Example 1-4. Office interop with C# 4.0


static void Main(string[] args)
{
var wordApp = new Microsoft.Office.Interop.Word.Application();
Microsoft.Office.Interop.Word._Document doc =
wordApp.Documents.Open("WordFile.docx", ReadOnly: true);
dynamic docProperties = doc.BuiltInDocumentProperties;
string authorName = docProperties["Author"].Value;
doc.Close(SaveChanges: false);
Console.WriteLine(authorName);
}


This example uses a couple of C# 4.0 features: it uses the new dynamic keyword for
runtime binding to members. It also uses the support for optional arguments. The
Open and Close methods take 16 and 3 arguments, respectively, and as you can see from
Example 1-3, you need to provide all of them in C# 3.0. But Example 1-4 has only
provided values for the arguments it wants to set to something other than the default.

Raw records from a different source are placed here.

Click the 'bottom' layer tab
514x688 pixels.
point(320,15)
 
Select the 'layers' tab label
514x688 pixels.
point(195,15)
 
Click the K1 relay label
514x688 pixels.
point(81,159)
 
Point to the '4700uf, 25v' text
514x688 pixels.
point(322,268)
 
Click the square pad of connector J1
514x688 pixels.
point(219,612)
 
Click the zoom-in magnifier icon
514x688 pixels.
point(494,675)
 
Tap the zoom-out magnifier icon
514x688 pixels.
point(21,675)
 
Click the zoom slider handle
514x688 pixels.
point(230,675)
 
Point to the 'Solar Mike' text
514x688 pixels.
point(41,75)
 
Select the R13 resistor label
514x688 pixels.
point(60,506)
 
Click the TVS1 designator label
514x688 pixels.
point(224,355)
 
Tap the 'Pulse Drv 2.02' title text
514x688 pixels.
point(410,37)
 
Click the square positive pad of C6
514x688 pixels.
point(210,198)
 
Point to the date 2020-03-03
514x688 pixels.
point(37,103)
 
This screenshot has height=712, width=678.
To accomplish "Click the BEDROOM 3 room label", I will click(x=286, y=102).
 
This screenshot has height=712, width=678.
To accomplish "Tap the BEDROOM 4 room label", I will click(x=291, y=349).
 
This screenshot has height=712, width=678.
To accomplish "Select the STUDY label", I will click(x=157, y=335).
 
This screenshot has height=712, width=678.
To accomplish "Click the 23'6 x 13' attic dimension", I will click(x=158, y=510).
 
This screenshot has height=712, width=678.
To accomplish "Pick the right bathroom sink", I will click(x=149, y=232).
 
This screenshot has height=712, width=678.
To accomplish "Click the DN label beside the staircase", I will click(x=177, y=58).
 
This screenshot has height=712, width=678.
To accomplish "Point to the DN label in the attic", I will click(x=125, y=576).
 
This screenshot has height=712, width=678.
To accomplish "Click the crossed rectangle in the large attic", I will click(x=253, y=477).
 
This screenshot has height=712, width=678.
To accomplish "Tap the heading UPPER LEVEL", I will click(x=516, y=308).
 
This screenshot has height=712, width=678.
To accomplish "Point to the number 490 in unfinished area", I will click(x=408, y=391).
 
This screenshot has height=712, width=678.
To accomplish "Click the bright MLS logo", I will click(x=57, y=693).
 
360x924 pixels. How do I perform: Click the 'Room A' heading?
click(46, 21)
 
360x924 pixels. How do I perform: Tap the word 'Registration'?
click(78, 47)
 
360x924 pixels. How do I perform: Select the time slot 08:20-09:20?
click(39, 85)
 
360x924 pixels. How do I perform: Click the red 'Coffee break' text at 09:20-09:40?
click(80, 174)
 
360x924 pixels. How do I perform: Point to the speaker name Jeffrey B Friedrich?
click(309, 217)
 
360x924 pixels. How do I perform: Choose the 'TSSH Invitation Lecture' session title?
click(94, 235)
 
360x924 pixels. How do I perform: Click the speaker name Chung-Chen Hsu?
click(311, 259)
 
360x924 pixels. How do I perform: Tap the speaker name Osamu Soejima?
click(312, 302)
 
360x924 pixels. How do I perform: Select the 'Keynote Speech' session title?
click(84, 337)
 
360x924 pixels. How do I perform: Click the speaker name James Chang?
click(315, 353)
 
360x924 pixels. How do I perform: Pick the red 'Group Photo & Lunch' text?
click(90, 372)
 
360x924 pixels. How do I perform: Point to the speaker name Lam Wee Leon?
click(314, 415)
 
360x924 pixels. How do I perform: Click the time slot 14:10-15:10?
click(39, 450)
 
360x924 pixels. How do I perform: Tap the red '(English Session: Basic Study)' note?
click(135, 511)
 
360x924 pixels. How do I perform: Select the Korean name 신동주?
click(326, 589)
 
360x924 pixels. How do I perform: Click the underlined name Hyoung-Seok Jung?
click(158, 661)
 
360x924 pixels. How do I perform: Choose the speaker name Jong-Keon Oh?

Besides using these two new features, a project containing this code would usually be
built using a third new interop feature called no-PIA. There’s nothing to see in the
preceding example, because when you enable no-PIA in a C# project, you do not need
to modify your code—no-PIA is essentially a deployment feature. In C# 3.0, you had
to install special support libraries called primary interop assemblies (PIAs) on the target
machine to be able to use COM APIs such as Office automation, but in C# 4.0 you no
longer have to do this. You still need these PIAs on your development machine, but the
C# compiler can extract the information your code requires, and copy it into your
application. This saves you from deploying PIAs to the target machine, hence the name,
“no-PIA”.
While these new language features are particularly well suited to COM automation
interop scenarios, they can be used anywhere. (The “no-PIA” feature is narrower, but
it’s really part of the .NET runtime rather than a C# language feature.)